How Do You Move a Mountain? Taking on San Rafael’s ERP Project
The City of San Rafael’s ERP system EDEN is the primary financial tool for budgeting, payroll, cashiering, purchasing, and human resource management and has been in use since 2002. While it continues to support our City’s day-to-day financial needs, the software has reached end-of-life and no longer receives supported updates from the vendor, Tyler Technologies. As newer products enter our City’s software ecosystem, EDEN shows its age by not having the flexibility to easily talk to other systems.
ERP replacement projects are notorious for being multi-year endeavors that go well beyond the estimated budget. Our team has been working with Finance and the City Manager’s Office to scope out a project plan that allows us to move forward more nimbly, with reduced risk, and greater flexibility. Our vision for solving this challenge will be to:
- Solve the right problems – We will identify critical and emergent needs related to ERP and ERP-dependent functions, processes, and staff roles so we can define the problem that needs to be solved first.
- Have a plan – Build a road map and vision for future solutions that can be integrated.
- Build with experts – We will rely on product and subject matter experts to help keep the project on target and aligned with the strategic vision.
- Build iteratively – Look to developing modular, interoperable systems that allow for flexibility, openness, and the ability to get data in and out rather than “one system to rule them all.”
During the months of June and July our team has been building off previous research and working with staff to create user stories for ERP by conducting user interviews to document work processes and learning from staff where improvements are needed most. We are working to define the City’s current technical landscape and will begin drafting a vision for what the future state of this system could be before building requirements and taking the next steps.
We’re here to help
In May of this year, Digital rolled out a new Department Request Form to funnel questions, requests, and inspired ideas from across the city into a central database for our team to track. Since then, we have received nearly 50 submissions, leading to over 40 short projects. Nearly 30 have shipped and the remainder are currently in progress. This new process has given us better insight into the needs across the city and helps us prioritize and track our work as a team.

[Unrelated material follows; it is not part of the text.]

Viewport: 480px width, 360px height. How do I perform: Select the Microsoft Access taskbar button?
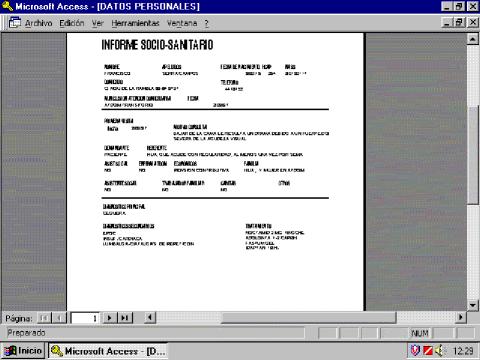coord(108,351)
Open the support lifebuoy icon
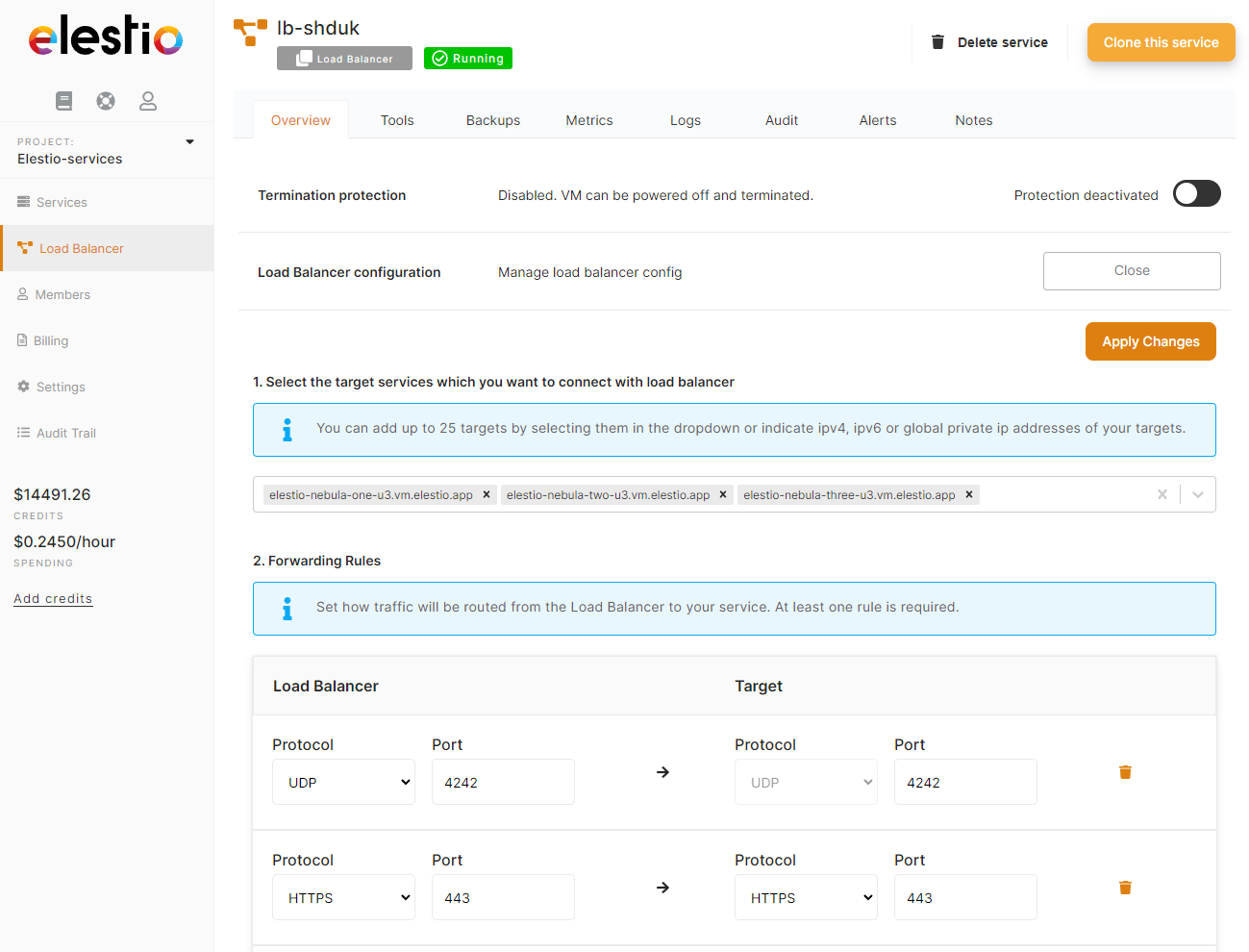Viewport: 1249px width, 952px height. [x=106, y=101]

Thank you to all of the city staff who have engaged with us in this new request process. As a reminder, you can always submit your questions, ideas, and requests to https://employees.cityofsanrafael.org/digital-get-help/ and a member of our team will respond within 48 hours.
Cyber security in the news
Two major cyber security events in recent news. PrintNightMare Zero Day vulnerability and Kaseya ransomware attack. A zero day vulnerability is when threat actors discover and immediately use the vulnerability to gain unauthorized access.

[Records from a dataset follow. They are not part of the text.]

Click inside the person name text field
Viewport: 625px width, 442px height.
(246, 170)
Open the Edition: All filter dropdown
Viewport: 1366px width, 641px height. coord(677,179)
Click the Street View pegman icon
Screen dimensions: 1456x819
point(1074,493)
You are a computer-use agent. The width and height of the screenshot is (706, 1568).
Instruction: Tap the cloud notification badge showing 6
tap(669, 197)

PrintNightMare vulnerability allows threat actors to exploit windows built-in software that manages printing to gain elevated access. Digital worked closely with the City managed service provider, Xantrion Inc., in reducing the City surface of attack for the zero day by disabling unnecessary print servers and services on the City network. We are keeping a close eye on when Microsoft will release an out-of-band update to address the threat.
We scan the City network for Kaseya software. We found one known instant running in an isolated network. We immediately disabled the Kaseya agent. Kaseya released a compromise detection tool, which we ran, and the city is not affected.